Pupils who attend the school are mainly Catholic and the school has a Catholic ethos. Around 1970, the first girls to attend Campion came from Ilford Ursuline School for specific sixth form classes such as Russian and Greek at the school, but there were not many. The school has an attached Sixth Form which admits a number of girls. The pupils that attend the Sixth Form do not have to be Catholic but have to respect the Catholic ethos that the school represents.

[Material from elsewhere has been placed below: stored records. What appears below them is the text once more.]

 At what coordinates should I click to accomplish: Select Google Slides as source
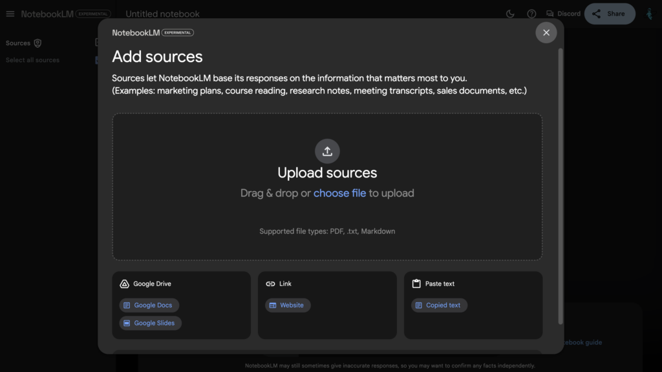150,323
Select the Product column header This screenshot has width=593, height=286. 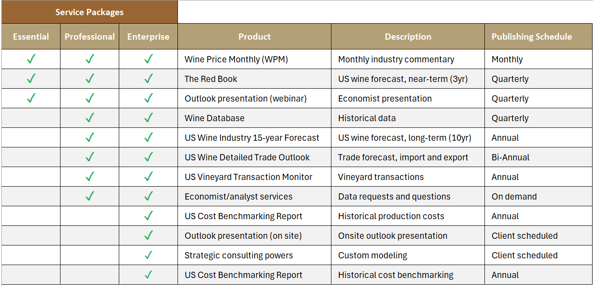(x=254, y=37)
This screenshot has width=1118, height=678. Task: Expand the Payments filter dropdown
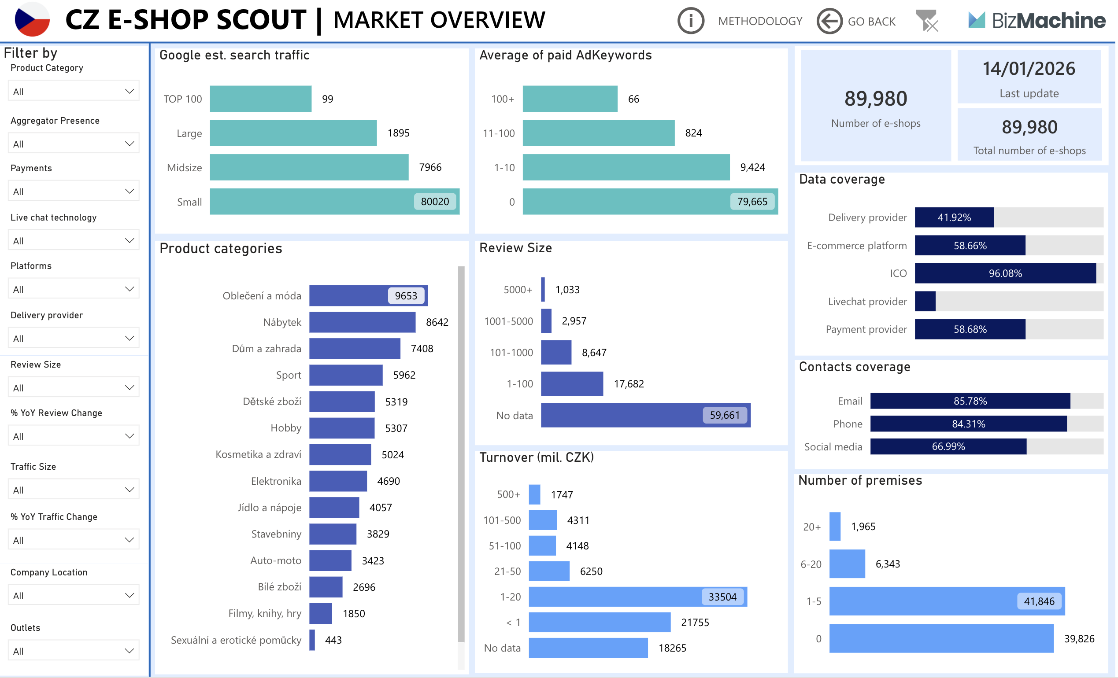(x=73, y=190)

The school received an Ofsted report in May 2012. The inspection judgements were rated as 2 (good) in all five categories. The school was awarded Specialist Science College status before converting to an academy in August 2011. however the school continues to offer science as a specialism.

Forms

Originally, when the school had around 660 all boys, it had three forms named after Fr Michael Fox SJ and Saints John Fisher and Thomas More. However, each boy also belonged to a House named Gerard, Southwell and Garnet, denoted by a green, blue or red ribbon strip sewn the length of the top of the blazer pocket edge. The Houses met regularly, had a House Master and competed in sports. For a year or two school blazers even had a different crests for Fourth, Fifth and Sixth forms too.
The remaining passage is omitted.